VMWare is not a validated platform for Intel OpenCL CPU RT. I tested your code on a Ubuntu machine, the result is correct.

Does your issue occur on all platforms with VMWare? Or does it only occur in your configuration(Ubuntu 18.04 VM + Intel Core i7-6800K) ?

Thanks.

OCLdev · ‎07-09-2024

Hi, thanks for getting back about this. I initially tried this years ago on an Ubuntu VM but this latest test was on Windows. I've tried it on a couple of machines with these results:

Intel(R) Core(TM) i7-6800K CPU @ 3.40GHz: Failed.
Intel(R) Core(TM) i7-6700HQ CPU @ 2.60GHz: Failed

Just to confirm this is the very latest version w_opencl_runtime_p_2024.2.0.980 downloaded from here. The test exe was compiled with Visual Studio. I haven't tested on Linux yet. The test gives the correct result with the NVidia GPU driver.

The tests were using auto vectorisation CL_CONFIG_CPU_VECTORIZER_MODE=0. Disabling this gives the correct result but obviously disables vectorisation and has a significant performance impact

cw_intel · ‎07-09-2024

Thank you for the feedback. I can reproduce the issue on Windows. And we will investigate it.

OCLdev · ‎09-19-2024

Thanks for looking into it.
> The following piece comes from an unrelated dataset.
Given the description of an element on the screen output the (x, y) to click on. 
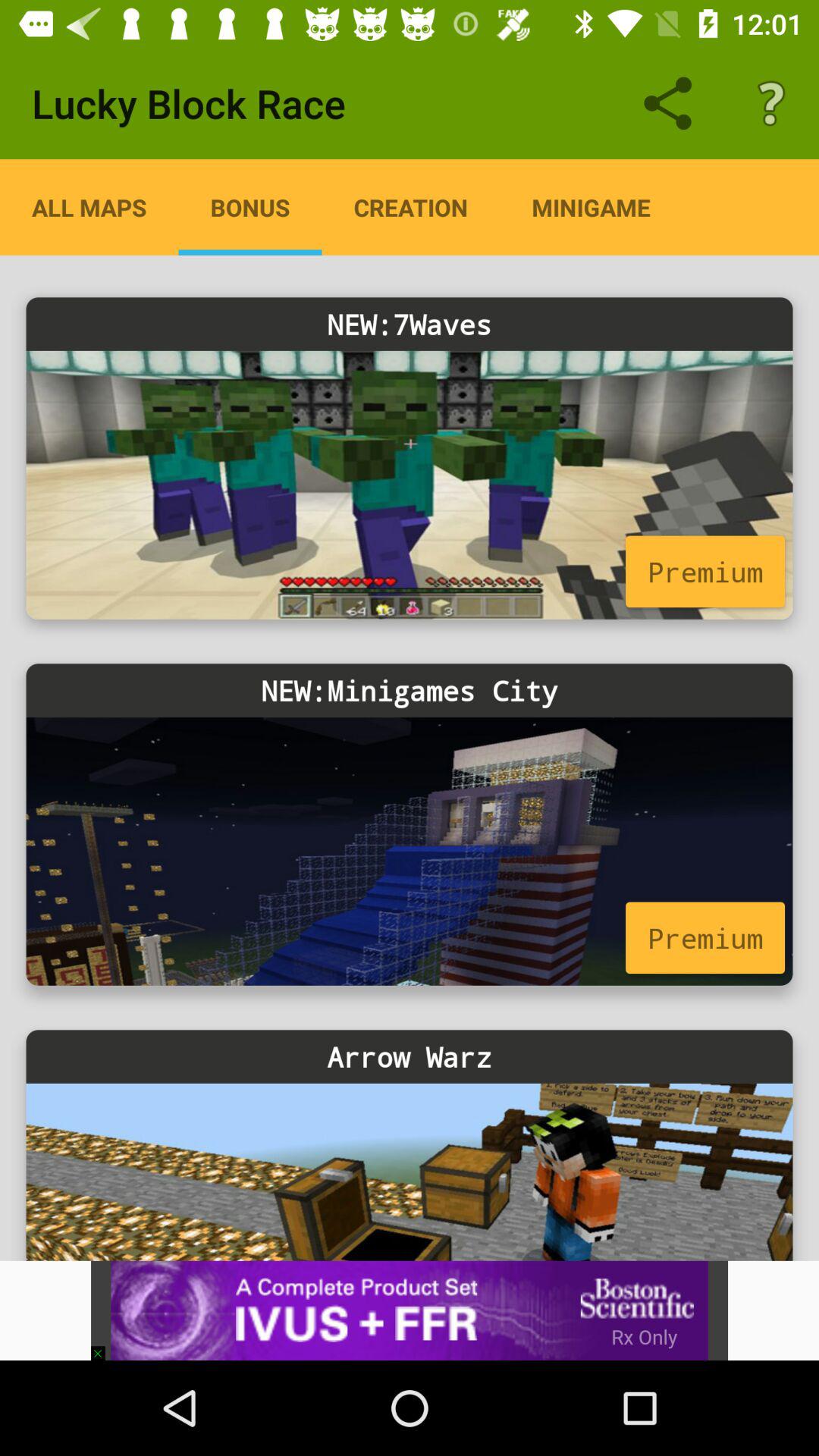
scroll to all maps icon (89, 207)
A couple more bits of info:

Same issue occurs with the latest drivers on Ubuntu 24.04 (intel-oneapi-runtime-opencl).
The really strange thing is that this only seems to occur for sizes that are power of 2 (see below).
Changing the local workgroup size to 4 results in no error, although this seems very small. However, I'm testing on a 4 core VM - so maybe this is something to do with the issue..?

For the original code (local size of NullRange) the result is correct for a size of 15:

1, 0, 0, 0, 0, 1, 0, 0, 0, 0, 1, 0, 0, 0, 0
2, 0, 0, 0, 0, 2, 0, 0, 0, 0, 2, 0, 0, 0, 0

For a size of 16 the issue occurs:

 1, 0, 0, 0, 0, 1, 0, 0, 0, 0, 1, 0, 0, 0, 0, 1
2, 0, 0, 0, 0, 2, 0, 0, 0, 0, 3126, 0, 0, 0, 0, 3126

For a size of 17 it's fine:

1, 0, 0, 0, 0, 1, 0, 0, 0, 0, 1, 0, 0, 0, 0, 1, 0
2, 0, 0, 0, 0, 2, 0, 0, 0, 0, 2, 0, 0, 0, 0, 2, 0

It's broken for sizes of 32, 64 etc.

I only noticed this as we break things into power-of-two size chunks, which might explain why others haven't seen this.

cw_intel · ‎11-03-2024

The original issue on Windows was fixed in the latest version 2025.0 and it was available now. Please test your code with the latest version.

OCLdev · ‎11-10-2024

Working now! Thank you very much for the fix.